Reading text ::
Shivay Lamba

Posted on Apr 21 • Edited on May 24

Fine-Tuning LLMs for Legal Tech: Nebius AI Cloud vs Nebius Token Factory

#ai #llm #machinelearning #cloud

A hands-on walkthrough of fine-tuning the same legal Q&A dataset on two very different platforms — and what it really costs.

Why Fine-Tune for Legal Tech?

Large language models are impressively general, but "general" is the enemy of "trustworthy" in legal work. A model that confidently summarizes UK legislation one moment and hallucinates a fictional statute the next isn't useful in production. Fine-tuning on a curated domain dataset — in our case, legislation Q&A pairs derived from real UK statutory text — teaches the model to stay grounded, adopt the right tone, and answer in the format lawyers actually expect.

The question isn't whether to fine-tune. It's how. Nebius offers two distinct surfaces for this: the Nebius AI Cloud (raw GPU VMs, full infrastructure control) and Nebius Token Factory (a managed, API-driven fine-tuning and inference service). We built the same legal model on both, and the experience couldn't be more different.

The Dataset: UK Legislation Q&A

Both pipelines use the same starting point: legislation_qa_clean.jsonl, a ~160-row curated chat dataset in OpenAI message format. Each record is a user question grounded in a statutory context, paired with a legally accurate answer. It's a small, high-quality dataset — exactly the kind that rewards fine-tuning over few-shot prompting.

{
  "messages": [
    {"role": "user", "content": "What obligations does section 4 impose on employers under the Health and Safety at Work Act?"},
    {"role": "assistant", "content": "Section 4 requires every person who has control of premises used as a workplace to ensure, so far as is reasonably practicable, that the premises, the means of access and egress, and any plant or substance in the premises are safe and without risks to health."}
  ]
}

Path 1: Nebius AI Cloud — Full Control, Full Complexity

The Architecture

The Cloud approach gives you a dedicated H100 GPU VM on Nebius, and then you build everything yourself. The pipeline looks like this:

legislation.jsonl
    ↓ convert_legislation_to_qa.py
legislation_qa_clean.jsonl
    ↓ train_gemma.py (TRL SFTTrainer + LoRA)
gemma-legal-qa-clean-lora/          ← LoRA adapter weights
    ↓ merge_lora.py
gemma-legal-qa-clean-merged/        ← full merged weights
    ↓ serve.sh (vLLM)
http://localhost:8100/v1            ← OpenAI-compatible API
    ↓ api.py (FastAPI)
http://localhost:8000               ← legal-specific routes
    ↓ scripts/cloudflare_tunnel.sh  (optional HTTPS)
https://your-subdomain.trycloudflare.com

That's six stages before you serve a single inference request.

Step 1: Provision the VM and Set Up the Environment

You start by spinning up an H100 VM on Nebius Cloud. On-demand H100 pricing sits around $2.00–$2.49/hour, with dedicated GPU hosts reaching up to $4.00/hour for full isolation and no sharing. Once your VM is live, you run the bootstrap script:

chmod +x setup_and_train.sh
export HF_TOKEN=hf_your_token_here
./setup_and_train.sh

That script does a lot:

apt-get installs build tools, git, Python headers
Verifies nvidia-smi is reachable
Creates a Python venv and installs PyTorch for CUDA 12.4 (torch==2.6.0)

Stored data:

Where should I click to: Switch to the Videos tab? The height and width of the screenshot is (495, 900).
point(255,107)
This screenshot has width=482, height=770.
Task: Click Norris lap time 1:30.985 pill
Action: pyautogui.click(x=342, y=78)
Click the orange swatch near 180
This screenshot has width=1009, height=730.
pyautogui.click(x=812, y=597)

Task set ::
A – According to the article on fine-tuning legal LLMs, what is the on-demand H100 pricing range on Nebius Cloud?
B – Continue the article on fine-tuning legal LLMs from the point where it stops.
You can set the stored data aside; nothing here relies on it.

Answers in order ::
A – Around $2.00–$2.49 per hour.

B –
Installs transformers 5.5.0, accelerate, peft, trl, datasets, bitsandbytes
Attempts to build flash-attn 2 for H100 speedup (gracefully skips if it fails)
Runs interactive Hugging Face login — Gemma is a gated model

This alone takes 15–30 minutes on a fresh VM. If your HF token isn't set, step 5 blocks on interactive input. If flash-attn fails to compile (it often does the first time), you lose another few minutes watching the build fail before the fallback kicks in.

Step 2: Train with TRL SFTTrainer + LoRA

Once setup completes, training starts automatically. The train_gemma.py script wraps HuggingFace's TRL SFTTrainer with PEFT LoRA:

lora_config = LoraConfig(
    r=16,
    lora_alpha=32,
    lora_dropout=0.05,
    bias="none",
    task_type="CAUSAL_LM",
    target_modules=(
        r"^model\.language_model\.layers\.\d+\."
        r"(self_attn\.(q_proj|k_proj|v_proj|o_proj)|"
        r"mlp\.(gate_proj|up_proj|down_proj))$"
    ),
)

The model is google/gemma-4-E4B — Gemma 4's 4-billion-parameter multimodal variant. Vision and audio towers are frozen so training only updates language weights. Default hyperparameters: 5 epochs, learning rate 1e-4, max sequence length 1024, gradient accumulation 4 steps. On a single H100, this finishes in roughly 5–10 minutes for 160 rows.

One subtle gotcha in the training config: use_liger_kernel=False is hardcoded because Liger Kernel causes CUDA illegal access errors on Gemma 4. This is the kind of model-specific trap you only find by hitting the error.

Step 3: Merge the LoRA Adapter

vLLM doesn't load PEFT adapters natively in this setup — it expects a single merged checkpoint. You must run a separate merge step:

python merge_lora.py \
  --base_model google/gemma-4-E4B \
  --adapter_path ./gemma-legal-qa-clean-lora \
  --output_path ./gemma-legal-qa-clean-merged

Internally, this loads the full base model again into GPU memory (torch_dtype=torch.bfloat16, device_map="auto"), loads the adapter on top with PeftModel.from_pretrained, and then calls merge_and_unload(). On an H100 with 80GB VRAM this works fine, but it's another 5–10 minute step that consumes billable GPU time while producing no training progress.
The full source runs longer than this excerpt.